As is common within news coverage of no deal, and comments by pro-EU MPs, no deal would cause much disruption. Free trade deals take a long time to negotiate. The quickest US trade deal to be negotiated and implemented was between the US and Jordan, taking 18 months. The average is around 42 months. It is estimated the UK would need to negotiate and implement around 795 bi-lateral deals if a no-deal Brexit occurred (see previous article). To accomplish this in a smooth manner would be painstaking and probably impossible. Moreover, only one country currently negotiates on purely WTO terms, Mauritania, so there is no precedent for such a move. We would gain the ability to set our own quotas, but we must negotiate these with every WTO member. There are over 140  members. No deal can offer a clean break with the EU in theory but in practice, as above, it could not be more risky. Perhaps the most alarming news that has emerged recently is the removal of the word ‘unlikely’ from government no-deal Brexit papers. Prior to amendment they read “In the unlikely event of no deal”, but now they read “In the event of no deal”. The government claim they have always been preparing for no deal, but such an increase in these preparations and this recent amendment suggests that wide-spread condemnation of Mrs May’s Withdrawal Agreement is starting to strike a nerve.

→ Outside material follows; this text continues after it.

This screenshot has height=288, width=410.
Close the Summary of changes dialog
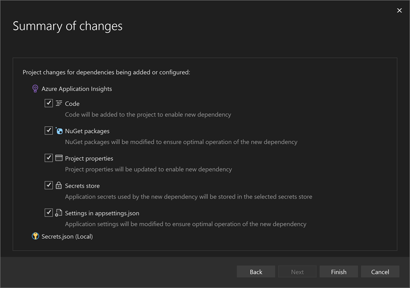[x=399, y=10]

‘Super Canada’, prominently advocated for by former Foreign Secretary Boris Johnson, includes zero tariffs and quotas on imports/exports, mutual recognition of UK/EU regulations to ensure conformity on standards and smooth supply chains. However, Canada’s free trade agreement with the EU, CETA, lacks a common rule book with the EU and it does not cover services, only goods. Adopting a Super Canada would require a hard-border in Northern Ireland, this breaks up the  territorial integrity of the UK, crossing one of Mrs May’s red lines and also deeply unpopular with MPs. Citizens are also hostile to such a consequence.

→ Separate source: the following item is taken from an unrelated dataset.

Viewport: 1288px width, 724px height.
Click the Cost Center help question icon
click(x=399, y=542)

No Brexit (revoke Article 50)

Though this has long been talked about since the referendum result, the practicality of it has not been obvious until very recently. The European Court of Justice ruled in the Wightman case that the UK is free to unilaterally revoke its intention to withdraw under Article 50. Despite this, Brexit Secretary Stephen Barclay has said “the government’s firm and long held policy is that we will not revoke the article 50 notice”. Like the second referendum, this currently has little hope of success due to ardent government opposition.

Conclusion

In conclusion, there are several options on the table, all of which have their individual merits but are strongly opposed by the government. They believe they are delivering Brexit for the British people. Yet it must not be ignored by anyone, not least the Prime Minister, that a Plan B is required. The conundrum is whilst the Withdrawal Agreement lacks a majority of support, so do the above options. Divisions both at an internal and cross-party level are so deep that we are in a vicious cycle of argument. We could by default face the prospect of no Plan B, or at least nothing beyond a no-deal Brexit. Mrs May has a lot of persuading to do if she is to get enough MPs onboard to vote for her Withdrawal Agreement, but time is short and the EU have stood firm they will not renegotiate it. Both sides cannot win so who will concede? Only time will tell, but the situation the government finds itself in is deeply troubling. Dominic Grieve’s amendment to the EU Withdrawal Act allows MPs to propose and debate alternatives if the Withdrawal Agreement, as expected, is rejected in January 2019’s meaningful vote. Unless MPs can start coming to a consensus, this will be just as dead in its effect as the Withdrawal Agreement currently is. The clock is ticking.